Our findings demonstrate that the NLR, CRP/Alb ratio and PLR were all associated with a poor prognosis in Xp11.2 tRCC patients. Among them, only the NLR independently predicted surgical outcomes of Xp11.2 tRCC patients. These results are important for clinicians to make clinical decisions. According to these preoperative inflammatory markers, patients at high risk can be selected for further treatment and management. With these prognostic factors, more suitable preoperative therapies and more frequent follow-up strategies can be considered for certain high-risk patients with Xp11.2 tRCC.

In addition, the prognostic value of inflammatory markers has never been reported with Xp11.2 tRCC patients. We may, for the first time, predict the surgical outcomes of Xp11.2 tRCC patients using the NLR, CRP/Alb ratio and PLR. Moreover, the sample size of this study was the largest among studies of this tumour worldwide.
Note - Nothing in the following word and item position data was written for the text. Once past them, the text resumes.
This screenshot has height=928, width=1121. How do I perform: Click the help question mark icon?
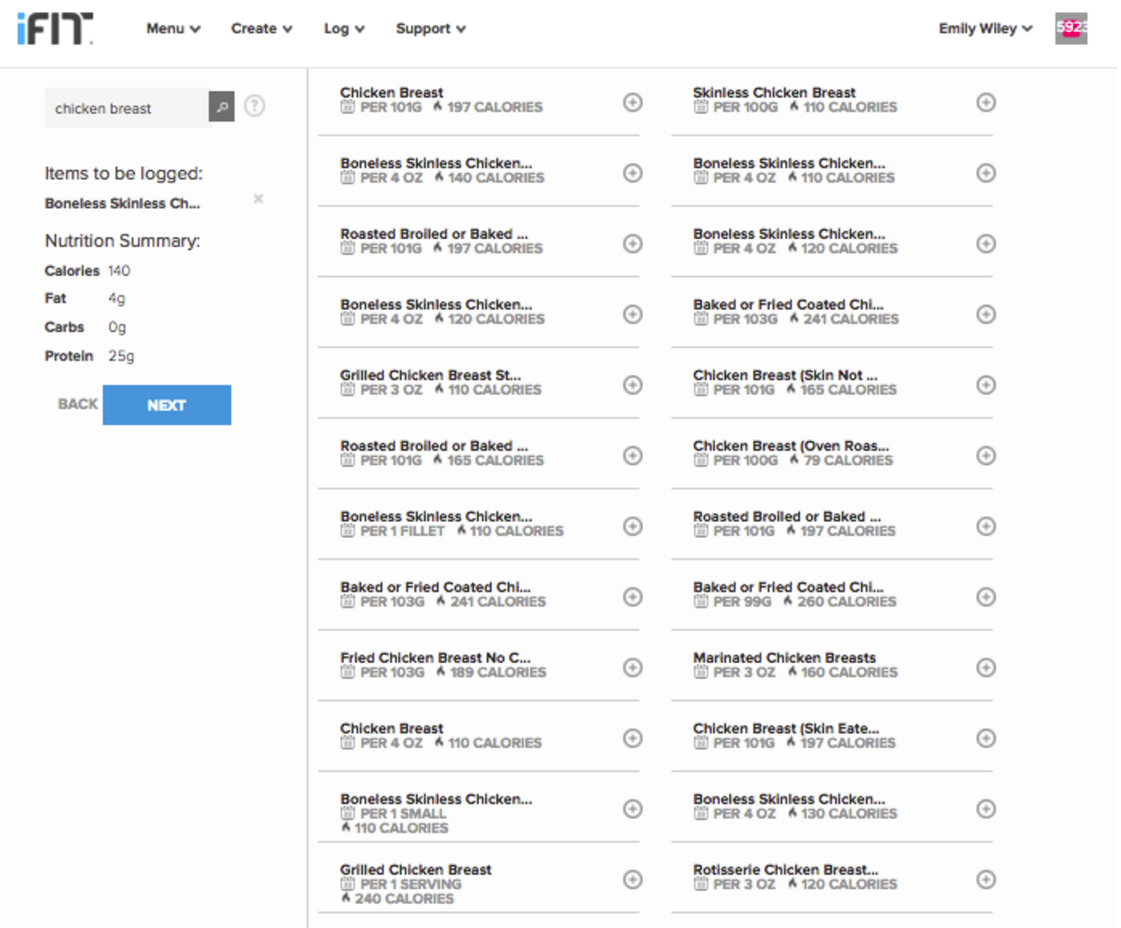point(255,107)
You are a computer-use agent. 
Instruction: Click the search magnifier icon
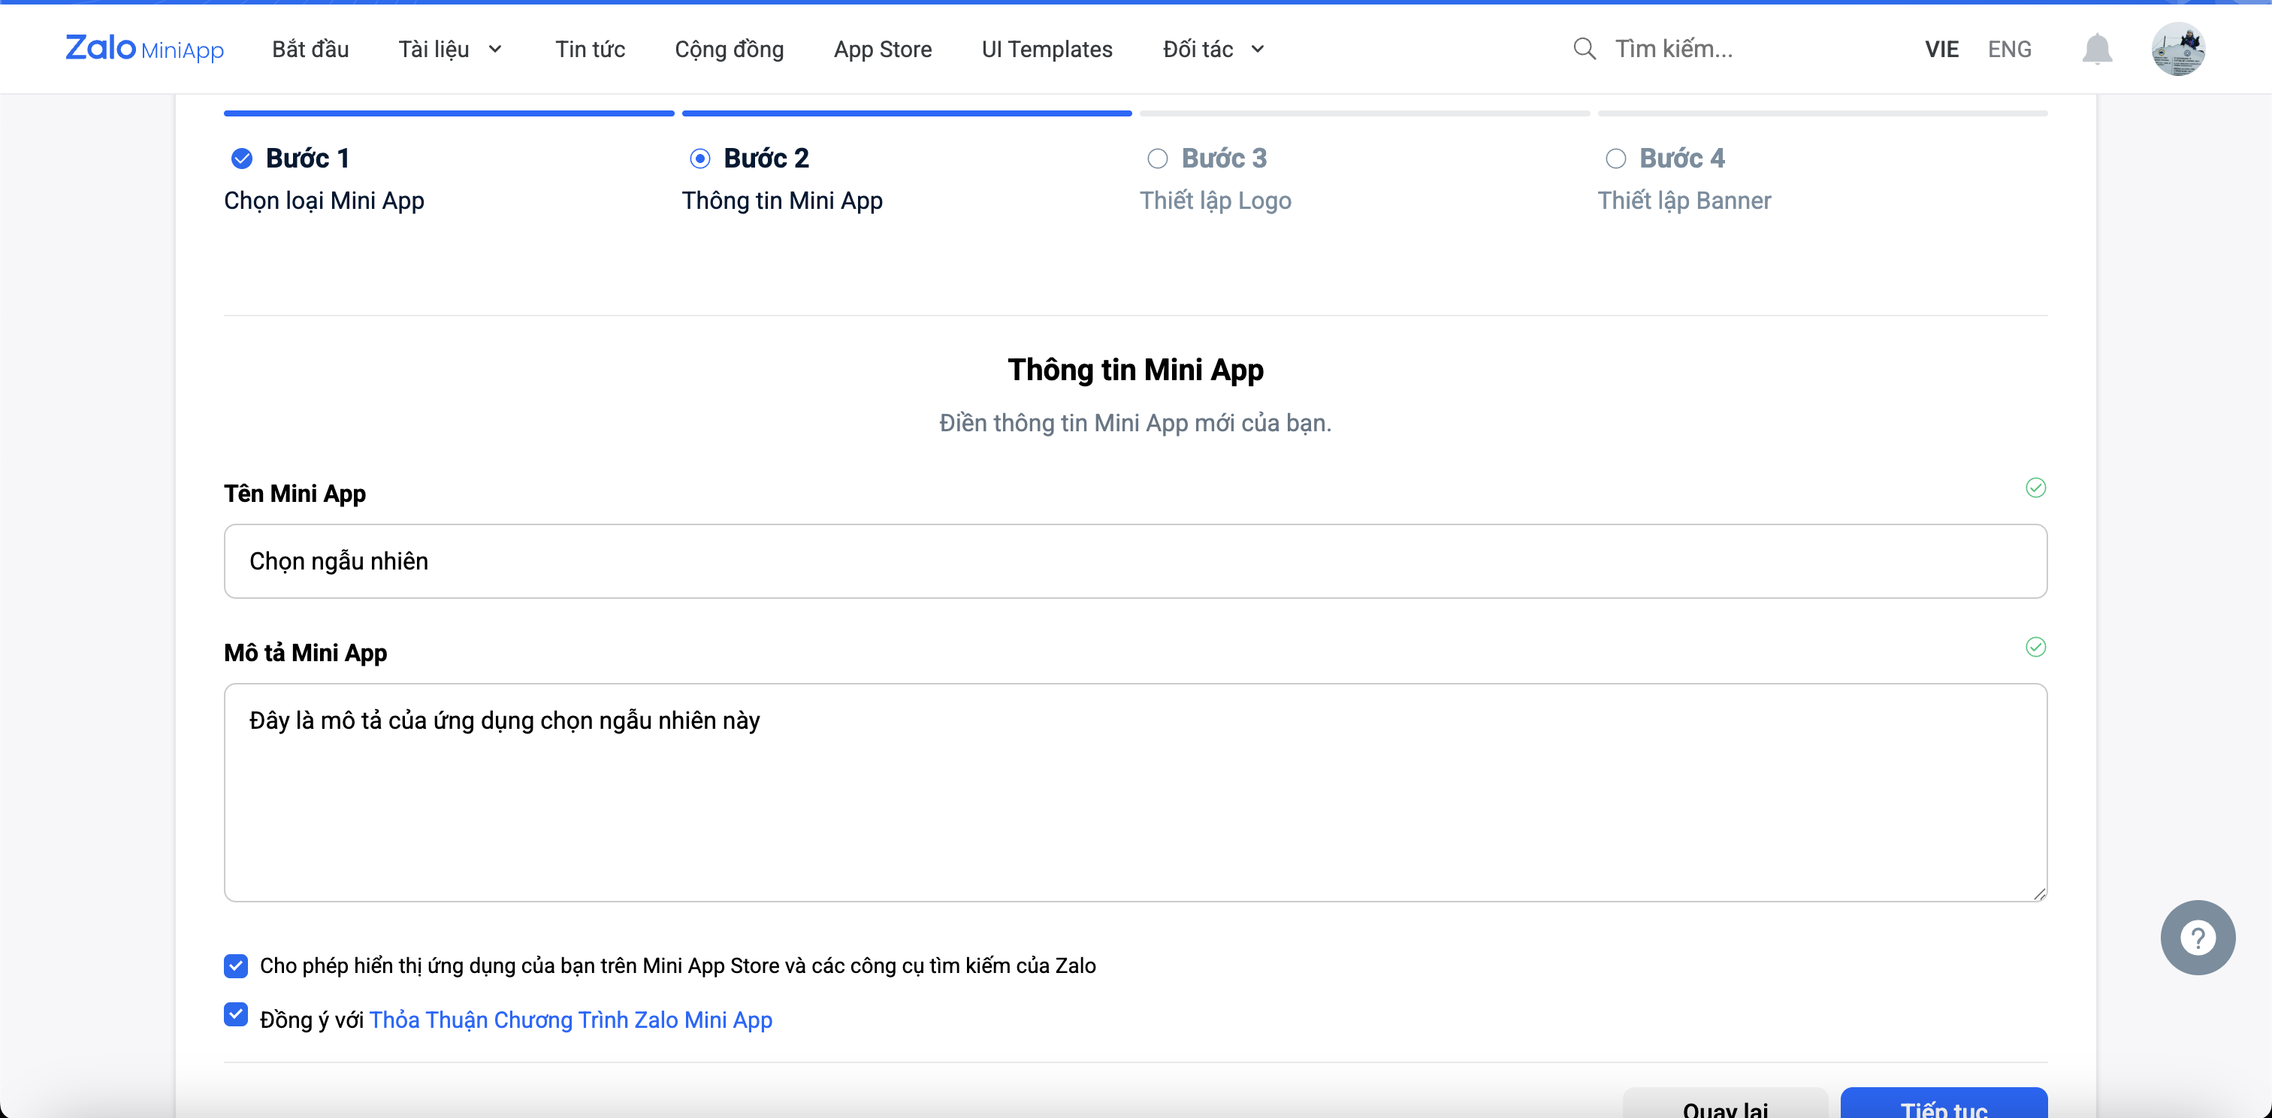[1584, 48]
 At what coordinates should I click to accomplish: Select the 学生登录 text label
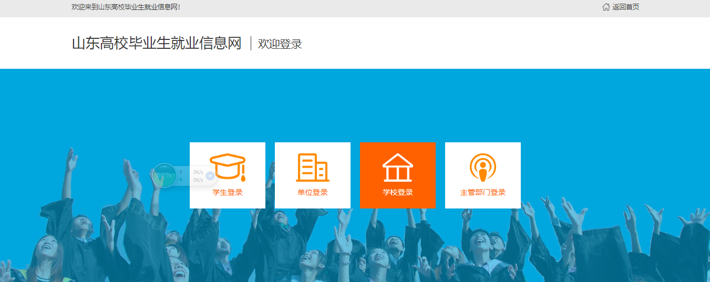click(228, 192)
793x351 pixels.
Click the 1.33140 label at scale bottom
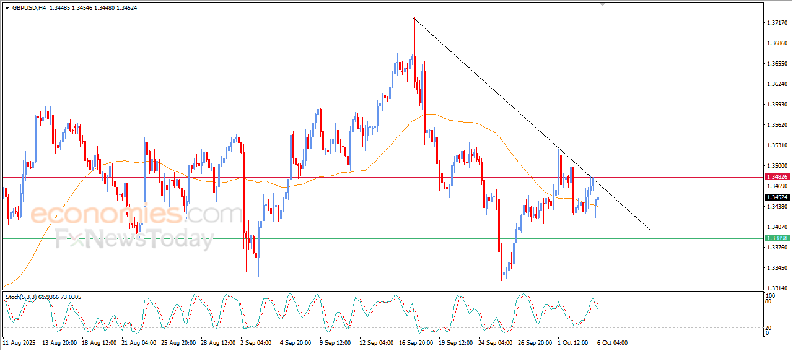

To the best of our knowledge, this is the first study that focused on the prognostic values of the NLR, CRP/Alb ratio and PLR in patients with Xp11.2 tRCC. However, this study possesses several limitations. First, our study is a retrospective study, which may limit the prognostic values of the NLR, CRP/Alb ratio and PLR. Therefore, a large-scale prospective study is needed to validate our results. Second, due to the low incidence of Xp11.2 tRCC, our sample size was relatively small, warranting a large-scale study. Third, several other factors that are influential to inflammation such as smoking habits and life styles were not included in the study.

Conclusions

In summary, we found that the NLR, CRP/Alb ratio and PLR were all potential markers for the survival of Xp11.2 tRCC; thus, they could be considered for clinical decision-making. Among them, the NLR is an independent predictor of both DFS and OS for patients with Xp11.2 tRCC and can be used to predict the surgical outcomes of Xp11.2 tRCC patients who underwent full resection.